In some posh places like the Hollywood elites where everbody has to be seen to be green; they all have electrics; so you can imagine the headaches that SoCal Edison has down there in lala land.
So you house may be wired for 50KW of electricity; but don’t you believe that PG&E can actually supply you more than a small fraction of that.
So much for an all electric future ! But at 10% solar conversion efficiency; you only need 500 squ metres or 5000 squ feet; whichever comes first; to completely cut yourself off from the grid and go totally free clean green renewable energy; at least during some part of the day. But there’s that permiyt thing; the building inspector would like to retire; so he’s not going to ok your do it yourself free energy scheme.
I may buy an electric train set for my old age; but forget that electric car boondoggle. Did I read that one of those overpriced Tesla Motors cars has something like 3000 C cells in it. Does anybody else think a C cell is an efficient energy packaging container ?

Wansbeck
September 7, 2010 5:35 pm

“ … Alexej Buergin says:
September 7, 2010 at 8:28 am
” Larry Geiger says:
September 7, 2010 at 6:16 am
Every safety group I know says that plugging multi-outlet cords into multi-outlet cords is a big no-no. Not allowed anywhere that I’ve worked that had regular safety inspections.”
Why is that a problem? If the current gets too big, the fuse will pop. …”
‘Daisy-chaining’ multi-outlet cords is banned at my present work place and the safety guys are convinced that the reason is to prevent overloads and fire hazards when, as you say, that’s what the fuse is for.
The actual reason is the increased risk of a discontinuity in the safety earth or ground conductor.

September 7, 2010 5:50 pm

Alexej Buergin says:

…Concerning the units of measurement (in this case even Americans use the International System):
The Ampere is DEFINED as a base unit by the SI
The Watt is defined in mechanics (Joule/second)
Thus the Volt is Watt/Ampere (or Watt=Volt*Ampere)
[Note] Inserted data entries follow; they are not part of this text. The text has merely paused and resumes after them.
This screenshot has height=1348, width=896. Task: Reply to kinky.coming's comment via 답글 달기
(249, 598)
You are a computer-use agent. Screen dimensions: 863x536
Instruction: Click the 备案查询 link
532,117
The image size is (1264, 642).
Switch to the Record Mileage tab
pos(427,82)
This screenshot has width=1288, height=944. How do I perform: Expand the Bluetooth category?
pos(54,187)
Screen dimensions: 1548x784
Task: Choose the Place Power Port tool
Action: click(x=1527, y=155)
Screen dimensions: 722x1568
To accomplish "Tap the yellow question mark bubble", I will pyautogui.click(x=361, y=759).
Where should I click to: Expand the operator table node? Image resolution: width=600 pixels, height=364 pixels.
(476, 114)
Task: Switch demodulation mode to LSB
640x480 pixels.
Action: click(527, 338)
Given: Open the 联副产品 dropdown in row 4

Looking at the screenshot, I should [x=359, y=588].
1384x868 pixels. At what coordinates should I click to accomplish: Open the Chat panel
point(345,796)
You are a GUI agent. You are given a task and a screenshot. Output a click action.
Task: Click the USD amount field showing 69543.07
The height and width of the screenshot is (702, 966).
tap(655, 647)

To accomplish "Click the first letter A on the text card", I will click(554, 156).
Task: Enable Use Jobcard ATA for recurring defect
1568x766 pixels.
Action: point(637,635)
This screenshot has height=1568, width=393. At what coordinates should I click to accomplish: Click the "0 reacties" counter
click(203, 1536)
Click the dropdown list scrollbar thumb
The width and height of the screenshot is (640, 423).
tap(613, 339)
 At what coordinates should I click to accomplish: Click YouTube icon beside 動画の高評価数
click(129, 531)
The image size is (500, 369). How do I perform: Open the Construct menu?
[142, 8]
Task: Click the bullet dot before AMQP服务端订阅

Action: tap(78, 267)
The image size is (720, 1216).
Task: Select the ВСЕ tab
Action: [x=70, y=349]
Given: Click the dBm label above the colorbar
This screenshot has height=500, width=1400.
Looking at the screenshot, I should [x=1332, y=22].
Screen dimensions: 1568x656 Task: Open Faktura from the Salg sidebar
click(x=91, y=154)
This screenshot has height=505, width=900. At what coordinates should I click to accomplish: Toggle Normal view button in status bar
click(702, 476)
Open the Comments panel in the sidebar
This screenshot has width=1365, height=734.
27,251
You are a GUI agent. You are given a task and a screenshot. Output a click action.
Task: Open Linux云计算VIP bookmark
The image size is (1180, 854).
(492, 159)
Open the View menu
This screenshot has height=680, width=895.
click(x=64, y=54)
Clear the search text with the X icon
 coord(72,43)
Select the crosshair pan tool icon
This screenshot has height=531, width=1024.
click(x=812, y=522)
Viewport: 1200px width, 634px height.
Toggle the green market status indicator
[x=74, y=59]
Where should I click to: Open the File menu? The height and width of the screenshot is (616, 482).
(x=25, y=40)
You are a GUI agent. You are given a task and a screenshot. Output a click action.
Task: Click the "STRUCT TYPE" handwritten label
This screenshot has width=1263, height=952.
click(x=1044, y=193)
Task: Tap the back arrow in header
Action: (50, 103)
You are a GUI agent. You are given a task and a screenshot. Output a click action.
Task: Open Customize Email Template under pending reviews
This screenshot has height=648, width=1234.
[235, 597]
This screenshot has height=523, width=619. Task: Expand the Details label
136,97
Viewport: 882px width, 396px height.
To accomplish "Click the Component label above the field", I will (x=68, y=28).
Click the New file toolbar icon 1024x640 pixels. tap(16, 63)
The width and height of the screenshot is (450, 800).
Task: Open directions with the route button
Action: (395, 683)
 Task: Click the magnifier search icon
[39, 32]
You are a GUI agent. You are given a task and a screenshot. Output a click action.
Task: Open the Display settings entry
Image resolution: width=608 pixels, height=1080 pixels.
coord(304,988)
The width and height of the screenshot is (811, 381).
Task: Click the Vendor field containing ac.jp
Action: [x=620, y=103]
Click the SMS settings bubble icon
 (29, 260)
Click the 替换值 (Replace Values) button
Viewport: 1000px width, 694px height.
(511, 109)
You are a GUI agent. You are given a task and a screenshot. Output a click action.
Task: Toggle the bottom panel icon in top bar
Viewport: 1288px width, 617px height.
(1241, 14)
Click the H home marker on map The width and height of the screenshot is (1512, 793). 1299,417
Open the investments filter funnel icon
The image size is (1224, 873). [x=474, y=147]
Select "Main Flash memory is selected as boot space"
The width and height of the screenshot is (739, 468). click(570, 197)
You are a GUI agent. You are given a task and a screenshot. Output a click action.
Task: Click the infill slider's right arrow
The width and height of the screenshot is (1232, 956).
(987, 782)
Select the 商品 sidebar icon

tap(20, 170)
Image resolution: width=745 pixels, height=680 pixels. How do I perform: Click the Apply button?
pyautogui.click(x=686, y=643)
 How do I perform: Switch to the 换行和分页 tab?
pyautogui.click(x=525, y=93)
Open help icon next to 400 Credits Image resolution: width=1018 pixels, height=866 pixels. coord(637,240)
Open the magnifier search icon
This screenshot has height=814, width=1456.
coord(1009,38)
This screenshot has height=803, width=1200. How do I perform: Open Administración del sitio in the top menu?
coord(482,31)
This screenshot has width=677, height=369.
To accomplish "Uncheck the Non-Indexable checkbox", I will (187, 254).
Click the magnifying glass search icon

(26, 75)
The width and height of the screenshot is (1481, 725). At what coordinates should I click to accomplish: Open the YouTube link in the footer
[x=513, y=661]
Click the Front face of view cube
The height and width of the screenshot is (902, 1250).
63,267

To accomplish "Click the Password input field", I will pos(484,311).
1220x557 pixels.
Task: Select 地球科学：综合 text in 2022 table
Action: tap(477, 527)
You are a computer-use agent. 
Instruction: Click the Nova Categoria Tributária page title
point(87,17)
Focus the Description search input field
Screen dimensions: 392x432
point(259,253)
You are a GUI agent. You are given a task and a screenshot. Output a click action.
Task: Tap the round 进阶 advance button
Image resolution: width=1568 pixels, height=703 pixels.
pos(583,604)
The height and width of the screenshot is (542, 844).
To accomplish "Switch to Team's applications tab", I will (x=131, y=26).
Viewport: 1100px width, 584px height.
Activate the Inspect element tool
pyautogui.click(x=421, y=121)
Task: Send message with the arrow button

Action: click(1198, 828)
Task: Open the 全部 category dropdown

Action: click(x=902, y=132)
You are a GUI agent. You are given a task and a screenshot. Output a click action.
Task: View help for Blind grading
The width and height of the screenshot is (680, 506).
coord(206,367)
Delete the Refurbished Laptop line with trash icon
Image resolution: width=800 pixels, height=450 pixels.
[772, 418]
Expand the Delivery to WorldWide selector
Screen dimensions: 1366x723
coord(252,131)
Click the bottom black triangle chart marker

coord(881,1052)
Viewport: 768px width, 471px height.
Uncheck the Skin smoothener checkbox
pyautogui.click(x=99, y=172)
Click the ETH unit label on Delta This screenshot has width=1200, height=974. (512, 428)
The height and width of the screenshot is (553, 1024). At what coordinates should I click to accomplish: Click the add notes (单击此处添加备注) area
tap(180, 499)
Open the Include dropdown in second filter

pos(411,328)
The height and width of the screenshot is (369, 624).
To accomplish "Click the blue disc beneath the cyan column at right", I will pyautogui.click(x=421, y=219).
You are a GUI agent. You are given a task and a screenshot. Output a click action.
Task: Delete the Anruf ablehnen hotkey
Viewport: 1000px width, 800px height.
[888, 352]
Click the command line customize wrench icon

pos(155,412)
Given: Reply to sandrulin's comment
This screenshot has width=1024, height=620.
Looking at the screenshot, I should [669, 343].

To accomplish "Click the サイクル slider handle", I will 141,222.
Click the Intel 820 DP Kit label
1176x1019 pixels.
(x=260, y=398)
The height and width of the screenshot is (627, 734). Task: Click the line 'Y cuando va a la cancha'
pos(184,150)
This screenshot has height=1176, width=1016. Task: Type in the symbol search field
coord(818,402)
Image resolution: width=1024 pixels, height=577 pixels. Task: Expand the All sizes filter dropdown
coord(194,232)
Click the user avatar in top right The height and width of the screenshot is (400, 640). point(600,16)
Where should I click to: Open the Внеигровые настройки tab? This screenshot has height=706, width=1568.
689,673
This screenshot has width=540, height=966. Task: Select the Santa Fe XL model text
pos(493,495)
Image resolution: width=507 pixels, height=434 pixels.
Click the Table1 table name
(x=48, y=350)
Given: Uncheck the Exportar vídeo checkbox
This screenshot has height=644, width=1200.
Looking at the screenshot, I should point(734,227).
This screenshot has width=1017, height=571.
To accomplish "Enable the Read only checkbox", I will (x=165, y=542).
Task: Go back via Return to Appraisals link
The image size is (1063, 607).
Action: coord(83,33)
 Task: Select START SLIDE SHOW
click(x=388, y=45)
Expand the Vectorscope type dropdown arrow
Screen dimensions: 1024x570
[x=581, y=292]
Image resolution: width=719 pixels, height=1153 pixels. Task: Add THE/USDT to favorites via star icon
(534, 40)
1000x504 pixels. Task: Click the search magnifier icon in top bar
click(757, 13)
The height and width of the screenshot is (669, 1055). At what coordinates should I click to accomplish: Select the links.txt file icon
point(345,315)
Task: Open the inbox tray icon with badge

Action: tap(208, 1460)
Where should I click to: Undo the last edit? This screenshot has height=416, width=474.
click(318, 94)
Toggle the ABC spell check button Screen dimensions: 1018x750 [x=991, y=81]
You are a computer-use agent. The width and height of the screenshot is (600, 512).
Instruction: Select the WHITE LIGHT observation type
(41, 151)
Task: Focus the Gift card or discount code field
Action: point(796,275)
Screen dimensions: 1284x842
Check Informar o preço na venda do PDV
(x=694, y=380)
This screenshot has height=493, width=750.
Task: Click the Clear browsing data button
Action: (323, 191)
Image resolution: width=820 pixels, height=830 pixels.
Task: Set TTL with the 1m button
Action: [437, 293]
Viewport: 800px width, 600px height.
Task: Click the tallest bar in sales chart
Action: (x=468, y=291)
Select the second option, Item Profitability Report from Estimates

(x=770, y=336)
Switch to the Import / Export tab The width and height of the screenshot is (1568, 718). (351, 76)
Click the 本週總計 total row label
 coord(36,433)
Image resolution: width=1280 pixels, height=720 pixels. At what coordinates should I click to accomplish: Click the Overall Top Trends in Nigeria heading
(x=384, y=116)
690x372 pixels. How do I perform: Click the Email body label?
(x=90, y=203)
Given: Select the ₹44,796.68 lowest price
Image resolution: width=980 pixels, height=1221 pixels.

That’s all I said: Watts equal Volts X Amps. But thanks for the interesting comments.

Harry the Hacker
September 7, 2010 8:33 pm

There’s a few commenters here who have not studied electrical engineering.
Power (in Watts) = Volts * Amps (for dc).
Power (in VA) = Volts * Amps (for ac).
AC has the problem that the voltage waveform is actually V(t) = K sin wt (where w= omega = 2*pi*f, where f= line frequency).
And current is I(t) = K sin (wt + p).
Now when the current and voltage are in phase all is fine and dandy and the VA = Watts. But when the current and voltage have a phase angle difference (that little p = phi, the angle) above, then the VA is not the watts.
Your plain ole power meter normally measures watts, not VA, which is one of the reasons your power company likes as many appliances as possible to have as close as possible to unity power factor (ie they want the W = VA because otherwise they can’t bill you easily). Industrial users often have different metering systems to better catch and bill the VARs (Volt-Amps Reactive).
Talk to a few electrical engineers 🙂

Scott
September 7, 2010 8:58 pm

Here in the SF Bay area, many libraries have Kill a Watt devices available for checking out. Check your area library. Hang in there pal.